After the Year of the Volunteer, do we perhaps need a Year of the Trustee?
Most trustees are, of course, volunteers, but they are a precious and vital variety of the breed, and a lot of evidence has emerged recently that all is not well in their part of the forest.
Recent Charity Commission research revealed inadequate recruitment methods and imbalances of age and ethnicity. And now a report from accountants and business advisers PKF and the Charity Finance Directors' Group points up a range of problems in this area.

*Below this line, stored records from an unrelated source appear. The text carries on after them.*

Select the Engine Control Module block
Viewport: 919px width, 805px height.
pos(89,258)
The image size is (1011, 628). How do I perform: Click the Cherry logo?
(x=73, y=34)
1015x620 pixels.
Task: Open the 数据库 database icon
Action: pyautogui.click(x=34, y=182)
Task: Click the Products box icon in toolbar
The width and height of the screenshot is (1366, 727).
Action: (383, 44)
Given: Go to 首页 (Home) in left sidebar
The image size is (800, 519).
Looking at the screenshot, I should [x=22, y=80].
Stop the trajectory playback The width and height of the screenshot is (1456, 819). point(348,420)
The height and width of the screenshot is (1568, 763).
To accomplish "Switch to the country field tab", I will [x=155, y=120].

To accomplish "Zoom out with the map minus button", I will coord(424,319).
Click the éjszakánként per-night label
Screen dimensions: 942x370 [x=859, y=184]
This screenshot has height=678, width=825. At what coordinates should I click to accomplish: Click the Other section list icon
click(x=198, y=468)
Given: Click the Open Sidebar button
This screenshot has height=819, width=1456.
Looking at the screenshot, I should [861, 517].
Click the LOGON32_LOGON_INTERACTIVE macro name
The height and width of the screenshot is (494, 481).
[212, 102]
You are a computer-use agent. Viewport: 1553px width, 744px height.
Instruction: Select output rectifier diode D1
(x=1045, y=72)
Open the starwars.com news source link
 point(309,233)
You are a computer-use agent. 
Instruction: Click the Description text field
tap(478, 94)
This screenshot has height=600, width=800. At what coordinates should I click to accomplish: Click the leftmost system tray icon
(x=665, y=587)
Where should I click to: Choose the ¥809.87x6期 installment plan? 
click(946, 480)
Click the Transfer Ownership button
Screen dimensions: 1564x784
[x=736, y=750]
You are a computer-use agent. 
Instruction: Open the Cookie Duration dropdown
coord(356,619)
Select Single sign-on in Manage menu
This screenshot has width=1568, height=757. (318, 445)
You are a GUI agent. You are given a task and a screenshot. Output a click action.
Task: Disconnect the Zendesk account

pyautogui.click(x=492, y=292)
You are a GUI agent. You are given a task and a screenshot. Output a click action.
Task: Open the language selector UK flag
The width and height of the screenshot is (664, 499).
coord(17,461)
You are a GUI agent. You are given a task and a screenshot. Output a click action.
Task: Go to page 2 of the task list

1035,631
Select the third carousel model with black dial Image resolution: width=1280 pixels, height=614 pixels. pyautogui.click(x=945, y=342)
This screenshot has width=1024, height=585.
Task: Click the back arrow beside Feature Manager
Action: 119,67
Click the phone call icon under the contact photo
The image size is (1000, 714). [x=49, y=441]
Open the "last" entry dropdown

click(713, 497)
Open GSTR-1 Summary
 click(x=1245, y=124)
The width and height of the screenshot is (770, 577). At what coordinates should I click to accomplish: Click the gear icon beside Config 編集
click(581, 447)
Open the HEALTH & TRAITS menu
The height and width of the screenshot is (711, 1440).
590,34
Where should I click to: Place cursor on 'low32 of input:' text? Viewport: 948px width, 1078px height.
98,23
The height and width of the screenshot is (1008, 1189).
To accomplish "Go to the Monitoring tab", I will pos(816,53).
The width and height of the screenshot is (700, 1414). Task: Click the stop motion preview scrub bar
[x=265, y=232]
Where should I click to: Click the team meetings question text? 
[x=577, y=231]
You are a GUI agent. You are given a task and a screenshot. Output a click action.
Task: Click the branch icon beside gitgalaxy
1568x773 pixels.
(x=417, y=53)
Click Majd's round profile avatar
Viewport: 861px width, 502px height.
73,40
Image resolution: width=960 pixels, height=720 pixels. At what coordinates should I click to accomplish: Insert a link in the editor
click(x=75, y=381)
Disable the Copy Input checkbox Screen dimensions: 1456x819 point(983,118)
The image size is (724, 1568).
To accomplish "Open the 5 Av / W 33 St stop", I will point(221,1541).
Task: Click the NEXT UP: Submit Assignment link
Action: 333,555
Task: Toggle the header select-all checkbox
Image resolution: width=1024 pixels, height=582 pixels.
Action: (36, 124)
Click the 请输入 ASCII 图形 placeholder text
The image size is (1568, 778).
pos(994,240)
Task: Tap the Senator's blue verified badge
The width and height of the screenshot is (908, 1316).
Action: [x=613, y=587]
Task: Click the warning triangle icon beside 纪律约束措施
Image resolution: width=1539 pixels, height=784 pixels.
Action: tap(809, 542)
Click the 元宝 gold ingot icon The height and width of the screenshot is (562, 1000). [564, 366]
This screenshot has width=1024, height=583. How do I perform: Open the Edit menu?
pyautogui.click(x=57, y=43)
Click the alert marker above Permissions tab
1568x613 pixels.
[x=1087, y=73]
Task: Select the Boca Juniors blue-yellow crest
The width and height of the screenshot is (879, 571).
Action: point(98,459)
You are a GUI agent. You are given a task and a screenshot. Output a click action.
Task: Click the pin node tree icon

One crucial aspect is the relationship between trustees and managers, and their perception of each other. Nearly half the respondents to the PKF/CFDG survey said the key factor limiting the effectiveness of governance in their charity was 'trustee skills mix' followed by 'trustee knowledge of charity requirements', 'lack of fresh ideas' and 'dominance of individuals'. Although 40 per cent thought there were no key barriers to improving the effectiveness of the trustee-management relationship, 25 per cent cited 'insufficient trustee input', 20 per cent 'insufficient direct contact', 17 per cent 'trustees too involved in management' and - ominously - nearly 10 per cent 'lack of trust'.
The survey showed that induction for trustees is often informal, and 20 per cent of respondents said there was no induction at all. A quarter said they provided compulsory training for trustees, but a similar proportion said there was no training at all. Ten per cent had neither induction nor training.
Most respondents were managers rather than trustees. PKF said that, "although there is a tendency for management to be critical of trustee knowledge and skills, the management duty to ensure they are equipped to do their role is not being recognised or met". In broad terms, it looks as if, in a significant number of charities, trustees aren't seen to be winning and managers aren't really enabling them to win.
Management tasks are endless, but this is surely one that shouldn't be shirked. The Charity Commission is conducting a 'Get on Board' drive to recruit trustees more widely, and the new and as yet unproved governance hub may come up with tools and templates to make it easier for managers to provide proper support for trustees. Overall, it seems as if a big push is required to improve governance. And perhaps a key part of it is to stop asking what your trustees can do for you and ask instead what you can do for your trustees.